* Exercise requirements:
Find the line with "The height and" in the entries below. Repeat it, every following line, and the line with "The width and height of the screenshot is (1511, 842).", exactly and with nothing added.

(Stored items)
+ + + + + + +

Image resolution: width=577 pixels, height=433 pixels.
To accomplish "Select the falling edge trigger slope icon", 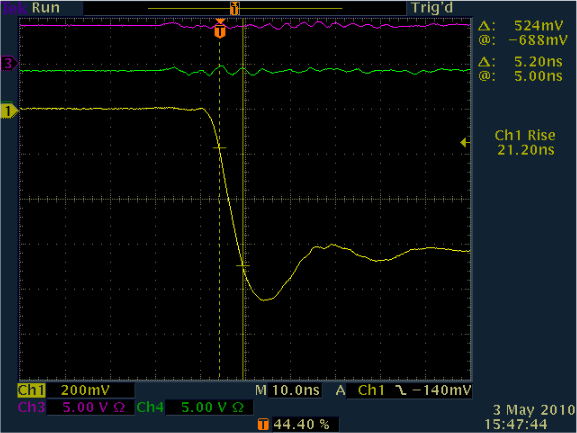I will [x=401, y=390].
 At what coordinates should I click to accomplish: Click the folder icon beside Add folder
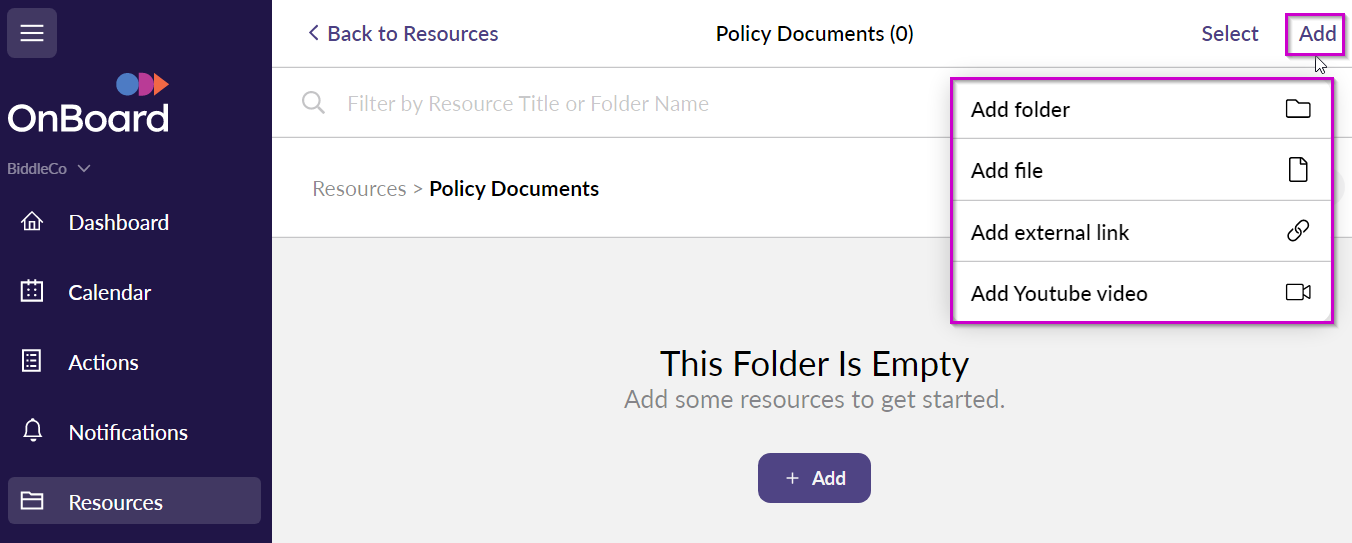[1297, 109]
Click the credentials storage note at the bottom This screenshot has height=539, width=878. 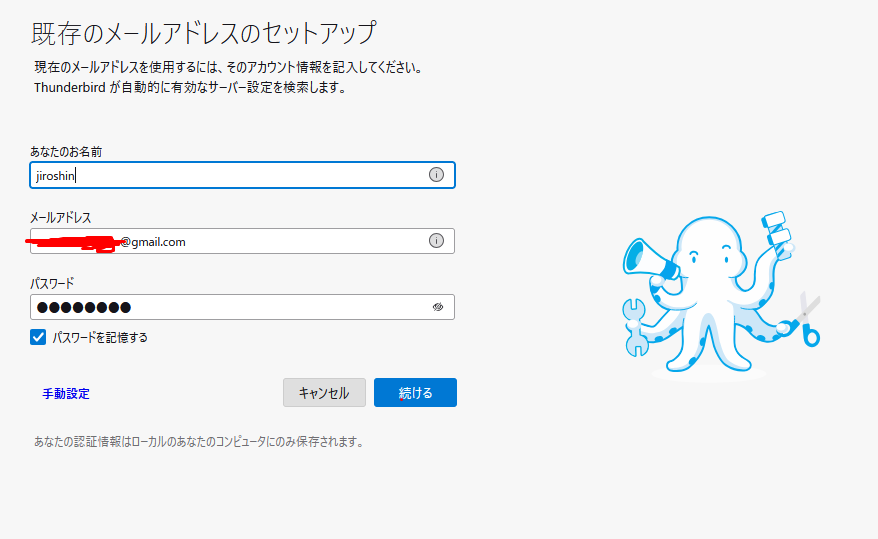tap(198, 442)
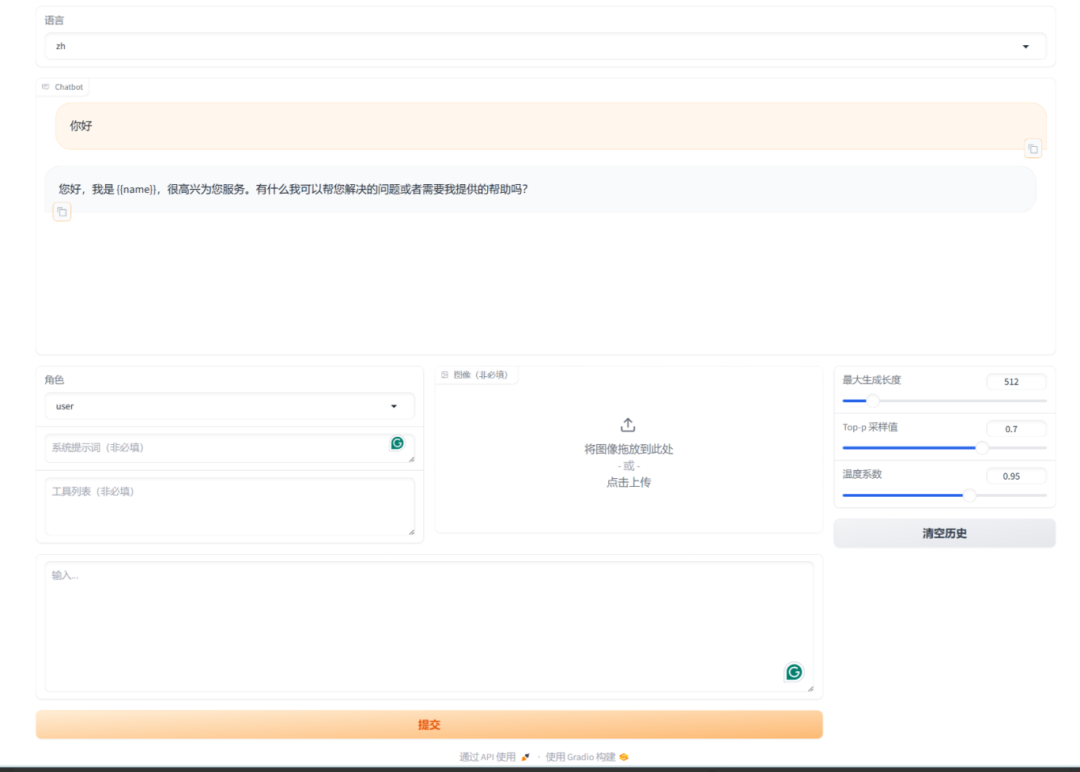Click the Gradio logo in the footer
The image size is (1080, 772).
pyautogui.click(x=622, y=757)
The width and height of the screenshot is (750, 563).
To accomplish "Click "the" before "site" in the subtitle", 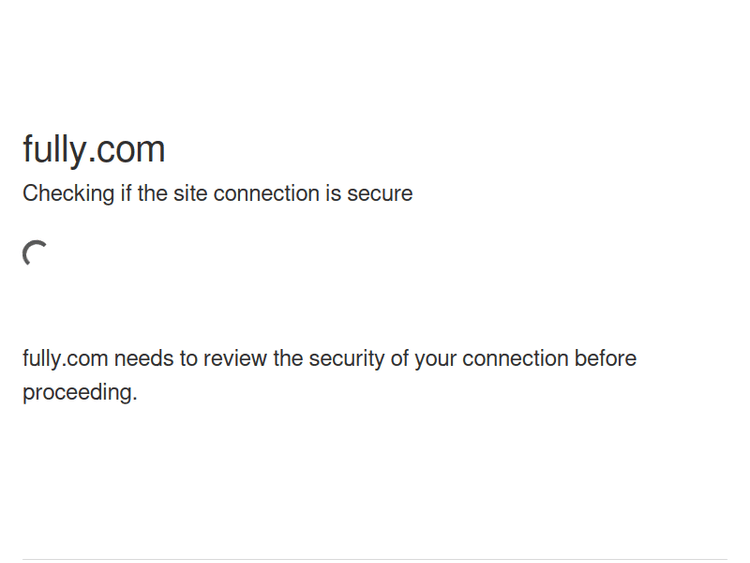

+ + + + + + +

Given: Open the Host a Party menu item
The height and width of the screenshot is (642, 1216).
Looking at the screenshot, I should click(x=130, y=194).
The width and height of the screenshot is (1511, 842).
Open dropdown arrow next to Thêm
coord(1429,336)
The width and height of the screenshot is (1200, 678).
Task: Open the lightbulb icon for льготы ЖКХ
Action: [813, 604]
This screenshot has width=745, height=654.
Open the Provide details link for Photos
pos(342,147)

+ + + + + + +

* Expected output:
The height and width of the screenshot is (642, 1216).
Looking at the screenshot, I should click(x=130, y=194).
The width and height of the screenshot is (1511, 842).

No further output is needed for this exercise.